Anneliese Dodds MEP

The South East's Voice in Europe

Action to tackle air pollution


Anneliese has called on the government to tackle air pollution after the European Court of Justice ruled that the UK has to establish an action plan.

The Court's ruling proved what the Labour party has been saying for a long time: that the coalition government's approach to our air quality is completely unacceptable. Poor air quality is the biggest public health risk after smoking, with 29,000 people dying prematurely in the UK every year because of air pollution - more than 4,000 of them in the South East.

In 2010, the EU ruled that countries had to reduce their levels of air pollution in key 'zones' below a certain level for the safety of their citizens. In the UK, this limit was exceeded in 40 out of 43 zones. Rather than take concrete action to address this issue, the Coalition Government instead scrapped its Local Air Quality Management strategy in December 2013, and has failed to produce a new plan.

Today's ruling from the ECJ makes clear that the coalition government will have to produce a plan to deal with air pollution levels that cause, among other problems, stunted growth for unborn children and up to a third of all new childhood asthma cases.

The Labour party has committed to delivering a national framework for Low Emissions Zones that would enable local authorities to encourage cleaner, greener, less polluting vehicles to begin to tackle this problem.

Anneliese spent much of the last year travelling around her constituency highlighting the problem of poor air quality, and campaigned against the Coalition government's proposals to remove the obligations on local government to run air quality monitoring stations.

In response to the ruling today, Anneliese said: "Nothing is more vital to all of us than the air we breathe.
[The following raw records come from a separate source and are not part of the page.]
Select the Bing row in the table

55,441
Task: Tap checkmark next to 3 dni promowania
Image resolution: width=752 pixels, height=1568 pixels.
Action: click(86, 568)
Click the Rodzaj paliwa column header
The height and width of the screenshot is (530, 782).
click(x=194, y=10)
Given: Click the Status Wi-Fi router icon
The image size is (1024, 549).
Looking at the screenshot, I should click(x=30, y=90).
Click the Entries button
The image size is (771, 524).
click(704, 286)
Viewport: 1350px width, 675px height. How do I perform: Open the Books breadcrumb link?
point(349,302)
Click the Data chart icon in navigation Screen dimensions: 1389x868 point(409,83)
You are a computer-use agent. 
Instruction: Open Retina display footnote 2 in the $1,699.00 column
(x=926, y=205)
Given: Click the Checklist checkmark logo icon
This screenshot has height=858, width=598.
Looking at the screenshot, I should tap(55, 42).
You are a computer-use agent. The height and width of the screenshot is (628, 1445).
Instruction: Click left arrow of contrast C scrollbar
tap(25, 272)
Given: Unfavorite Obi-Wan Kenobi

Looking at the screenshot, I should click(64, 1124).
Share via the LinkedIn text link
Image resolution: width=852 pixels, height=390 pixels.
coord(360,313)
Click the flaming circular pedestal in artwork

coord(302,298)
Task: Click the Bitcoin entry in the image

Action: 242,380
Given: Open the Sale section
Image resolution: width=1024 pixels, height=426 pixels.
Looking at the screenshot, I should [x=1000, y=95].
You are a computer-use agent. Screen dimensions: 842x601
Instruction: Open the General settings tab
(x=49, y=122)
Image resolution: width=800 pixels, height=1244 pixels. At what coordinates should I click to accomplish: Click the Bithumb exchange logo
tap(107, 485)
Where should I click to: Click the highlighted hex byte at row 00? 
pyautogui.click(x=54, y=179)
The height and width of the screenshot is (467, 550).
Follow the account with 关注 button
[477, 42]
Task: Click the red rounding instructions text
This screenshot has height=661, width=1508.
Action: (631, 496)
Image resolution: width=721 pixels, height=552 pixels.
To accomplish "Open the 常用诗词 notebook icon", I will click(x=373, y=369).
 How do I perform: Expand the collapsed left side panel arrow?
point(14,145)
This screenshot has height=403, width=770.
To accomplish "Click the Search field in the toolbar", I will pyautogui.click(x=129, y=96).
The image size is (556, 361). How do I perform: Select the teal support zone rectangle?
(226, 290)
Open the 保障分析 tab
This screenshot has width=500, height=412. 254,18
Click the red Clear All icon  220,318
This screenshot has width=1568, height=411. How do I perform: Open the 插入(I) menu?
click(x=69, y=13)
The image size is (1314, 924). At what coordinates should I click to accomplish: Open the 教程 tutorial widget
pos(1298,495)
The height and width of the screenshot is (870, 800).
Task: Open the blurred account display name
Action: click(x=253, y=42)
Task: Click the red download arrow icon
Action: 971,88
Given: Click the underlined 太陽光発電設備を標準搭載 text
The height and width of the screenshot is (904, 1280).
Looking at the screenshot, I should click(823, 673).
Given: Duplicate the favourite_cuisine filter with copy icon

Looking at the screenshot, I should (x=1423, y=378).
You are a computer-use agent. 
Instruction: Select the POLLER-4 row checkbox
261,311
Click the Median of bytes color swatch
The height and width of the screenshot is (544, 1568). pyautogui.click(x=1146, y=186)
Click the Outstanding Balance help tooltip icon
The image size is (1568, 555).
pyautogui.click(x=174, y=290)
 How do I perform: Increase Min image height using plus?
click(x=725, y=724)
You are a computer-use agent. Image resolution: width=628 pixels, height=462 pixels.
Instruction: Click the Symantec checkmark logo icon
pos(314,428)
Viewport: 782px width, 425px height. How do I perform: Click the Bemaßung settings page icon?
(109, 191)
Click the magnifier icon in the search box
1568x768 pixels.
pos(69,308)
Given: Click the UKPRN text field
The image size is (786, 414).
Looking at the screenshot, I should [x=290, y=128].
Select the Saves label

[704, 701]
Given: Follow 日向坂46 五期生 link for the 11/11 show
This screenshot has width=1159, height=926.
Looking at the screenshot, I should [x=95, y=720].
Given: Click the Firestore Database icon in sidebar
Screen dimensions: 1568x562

We all have the right to breathe clean, clear air and be confident that we are not inhaling a toxic mix of pollution that risks making us and our children ill.

"The Conservative-led coalition government has failed in the most basic task of protecting the public's health, and has buried its head in the sand rather than taking the kind of meaningful action that the Labour party is proposing. Today's ruling should be a wake-up call: stop ignoring the thousands of premature deaths that are caused every year by air pollution, and do something to prevent them."